3.11 Good Clinical Practice
3.11.1 Ethical conduct of the study
The study will be conducted according to the principles of the Declaration of Helsinki (version 64th WMA General Assembly, Fortaleza, Brazil, October 2013) and in accordance with the Dutch Medical Research Involving Human Subjects Act (WMO).
All personnel involved in the conduction of this study has received training on GCP. The principles of GCP will be followed throughout the conduction of this study.
3.11.2 Protocol amendments
All amendments will be notified to the accredited medical ethical committee. Non-substantial amendments will not be notified but will be recorded and filed by the investigator. Substantial amendments will not be implemented until approval of the accredited medical ethical committee has been obtained. In case changes or additions to the protocol might influence participants’ decision to participate in the study, active participants will be informed and a new informed consent procedure will be started.
3.11.3 Confidentiality
All clinical and research data collected for this study will be handled in such a way that participant confidentiality is ensured. All digital and hard copy records are kept in (digital) environments with limited access by appropriate staff only. Access rights and responsibilities are recorded on a designated list.
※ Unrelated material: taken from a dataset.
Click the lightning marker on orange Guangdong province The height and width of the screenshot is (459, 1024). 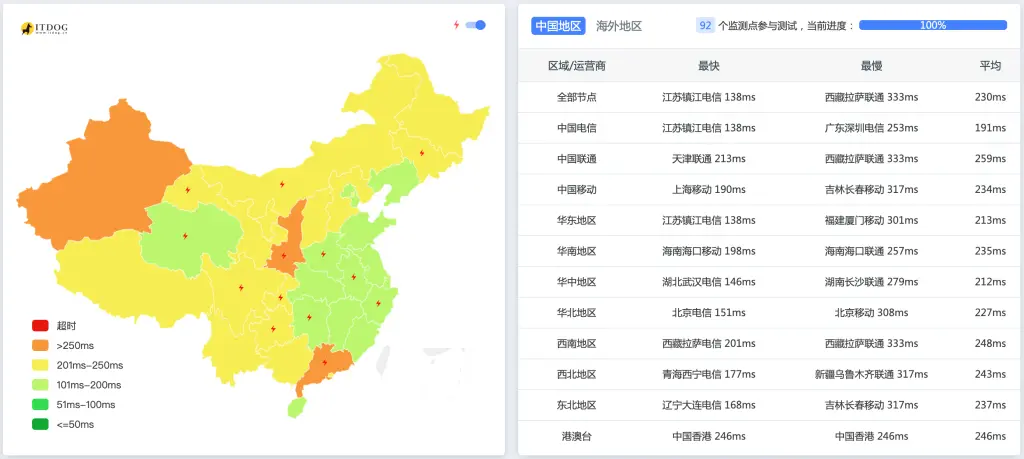pyautogui.click(x=324, y=362)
Clinical information, images, and research data, will not be used by the study staff for any purposes other than the conduct of the study. Collection, sharing and maintenance of personal information during and after the study will comply with the international and national rules and regulations.
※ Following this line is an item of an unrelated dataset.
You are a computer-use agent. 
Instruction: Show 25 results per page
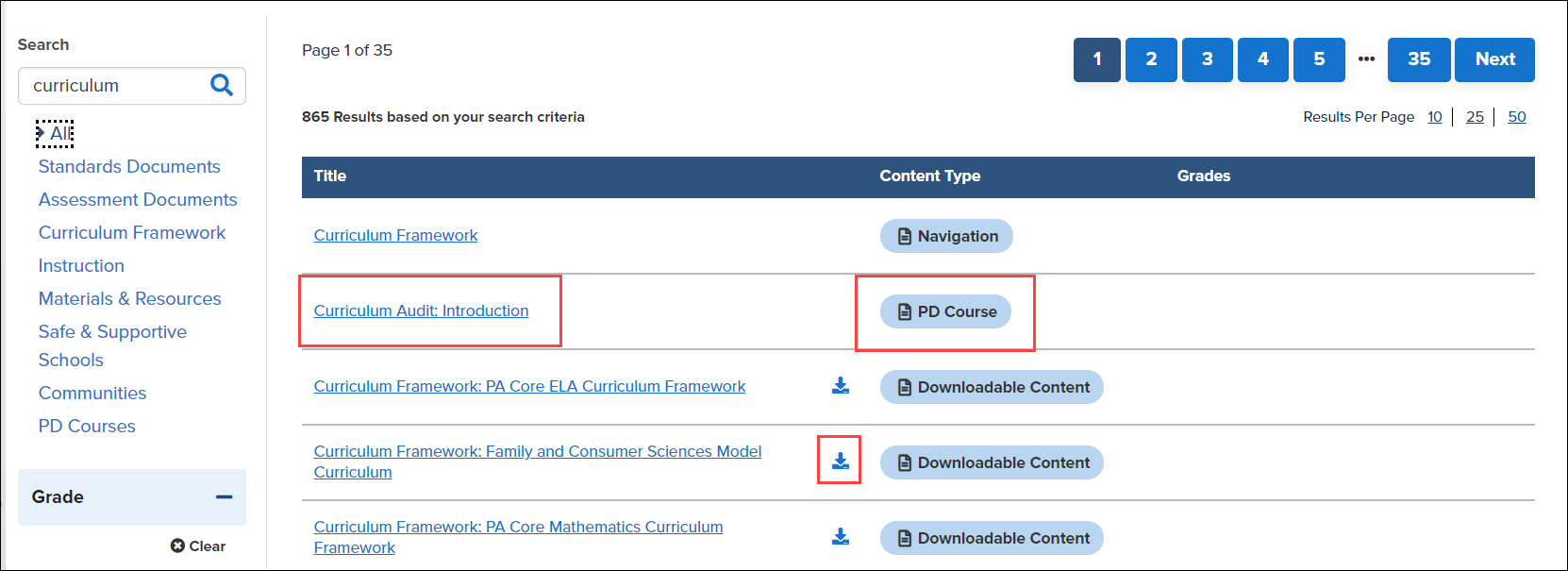pos(1475,117)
3.11.4 Study record retention
At the end of the study, all data will be checked and put into a validated database. Following Dutch national legislation, the database will be closed anonymously and stored in the sponsor’s archive for 15 years.
3.11.5 Insurance and indemnity
The sponsor has a liability insurance and a mandatory participants insurance for medical research involving human participants which is in accordance with the legal requirements in the Netherlands (Article 7 WMO and the Measure regarding Compulsory lnsurance for Clinical Research in Humans of 2015).
3.12 Reporting publications, and notification of results
3.12.1 Scientific publications
Anonymised results will be published in national and international peer-reviewed journals.
3.12.2 Communication and dissemination
As the (inter)national expertise centre for NA, the Radboudumc plays a key role in forming treatment guidelines and education of (peripheral) rehabilitation centres and primary care. This position enables rapid transfer of newly emerging knowledge on disease mechanisms and treatment obtained through this trial to the medical community. New treatment modalities, or adjusted or improved rehabilitation programs can therefore be implemented rapidly.
Lay-friendly outcomes will be communicated to participants through trial newsletters and with the broader patient population through patient organisations. Where appropriate, information will be disseminated through newsletters, websites and at conferences in collaboration with patient organisations.
3.12.3 Authorship policy
Data arising from this study will be owned by the trial team and their employer. Authorship of publications coming from this study will follow the research code: publications are submitted only with authors who have made a substantial contribution to the research.
3.12.4 Peer review
The original proposal for the NA-CONTROL study has been reviewed by external reviewers appointed by the Prinses Beatrix Spierfonds, as part of the funding review process.